Recruitment processes were generally similar in both trials — potential participants would express their interest, then undergo a screen for eligibility. In both studies, the majority of patients expressing their interest were referred through an online portal.

“An online portal therefore appears to be an important aspect for recruitment in multi-centre trials in progressive MS,” the researchers wrote.

In MS-SMART, the resulting referrals were screened mainly via phone calls from researchers. Based on this initial experience, the researchers introduced a self-screening questionnaire into the online portal in the latter MS-STAT2 study, in addition to the phone-based screening.

Refining recruitment tools

This questionnaire “facilitated the early identification of many potential participants who were unlikely to be eligible for the trial,” the team wrote. Out of 4,605 entries in the online portal, 3,080 (67%) of the patients were automatically informed that they were not eligible for the study — mainly due to age or travel restrictions.

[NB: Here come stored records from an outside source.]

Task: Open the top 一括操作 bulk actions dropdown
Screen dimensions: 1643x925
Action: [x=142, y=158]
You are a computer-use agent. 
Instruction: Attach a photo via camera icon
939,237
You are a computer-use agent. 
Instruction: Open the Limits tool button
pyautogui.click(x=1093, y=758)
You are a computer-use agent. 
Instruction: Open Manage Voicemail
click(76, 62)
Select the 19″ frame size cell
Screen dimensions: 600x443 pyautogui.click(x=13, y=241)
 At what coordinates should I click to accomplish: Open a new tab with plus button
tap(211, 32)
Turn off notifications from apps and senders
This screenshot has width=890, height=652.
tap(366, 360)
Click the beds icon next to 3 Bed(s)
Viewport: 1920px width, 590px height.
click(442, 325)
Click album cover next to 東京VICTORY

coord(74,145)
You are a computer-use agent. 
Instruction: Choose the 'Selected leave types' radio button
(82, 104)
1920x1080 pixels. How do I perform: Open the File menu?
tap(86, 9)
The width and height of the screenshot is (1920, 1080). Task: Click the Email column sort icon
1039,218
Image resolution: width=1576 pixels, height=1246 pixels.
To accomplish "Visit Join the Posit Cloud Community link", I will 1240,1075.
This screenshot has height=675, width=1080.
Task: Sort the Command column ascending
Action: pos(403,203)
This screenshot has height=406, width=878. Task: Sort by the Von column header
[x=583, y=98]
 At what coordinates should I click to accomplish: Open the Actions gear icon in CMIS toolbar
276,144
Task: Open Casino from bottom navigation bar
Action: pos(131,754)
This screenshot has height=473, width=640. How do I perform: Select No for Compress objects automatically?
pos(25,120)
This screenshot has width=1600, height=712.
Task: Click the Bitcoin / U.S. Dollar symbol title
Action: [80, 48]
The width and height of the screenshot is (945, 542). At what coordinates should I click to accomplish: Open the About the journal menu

“Contacting 3000 ineligible patients would have been an enormous use of precious resource,” the researchers wrote. “Empowering candidates to quickly determine their own eligibility also importantly avoids the inevitable dissatisfaction of ineligible patients waiting many weeks to be contacted by a member of the trial team.”

Despite the use of this self-screening, only 40% of potential participants in MS-STAT2 were deemed eligible for the study after a screening call with a researcher. A similar proportion (39%) of eligible participants was reported in MS-SMART.

“With each pre-screening discussion typically taking up to 30 [minutes], across the two trials, we estimate over 500 [hours] of specialist clinician time was spend discussing the studies with ultimately ineligible candidates,” the researchers wrote.

As a possible explanation for similar rates of eligibility, the team noted that only 51% of patients in MS-STAT2 were referred through the online portal, so the other 49% did not complete the self-screen.

Based on these findings, the scientists recommended that “all potential participants, regardless of their referral source, should be directed to a mandatory trial online portal, including a self-screening questionnaire.”

The team also noted that for patients ultimately deemed ineligible, the most common reasons were related to logistics and travel. They highlighted the importance of including details about travel requirements in the self-screen questionnaire.

“The number of appointments requiring face to face attendance should be detailed. … Potential participants should then be asked to indicate, as part of self-screening, whether they feel able to meet the burden of visits required by the trial, and whether they have considered the logistics of regular travel to the trial sites,” the team wrote.

In MS-SMART and MS-STAT2, the final stage before enrollment was an in-person assessment. The percentage of patients who attended these meetings was 75% in MS-SMART, and 94% in MS-STAT2. This difference was mainly attributed to reminder texts before the meeting being incorporated in the latter trial.

While the MS-STAT2 trial was recruiting, a number of local and national events were put on to publicize the study. Analyses of online portal entry completions showed marked spikes when the trial was publicized nationally (on BBC) and some smaller spikes when it appeared in newspaper stories, whereas local events showed no clear effect.

“This suggests that for large trials, publicity efforts should be focussed on achieving coverage in national media outlets,” the researchers concluded.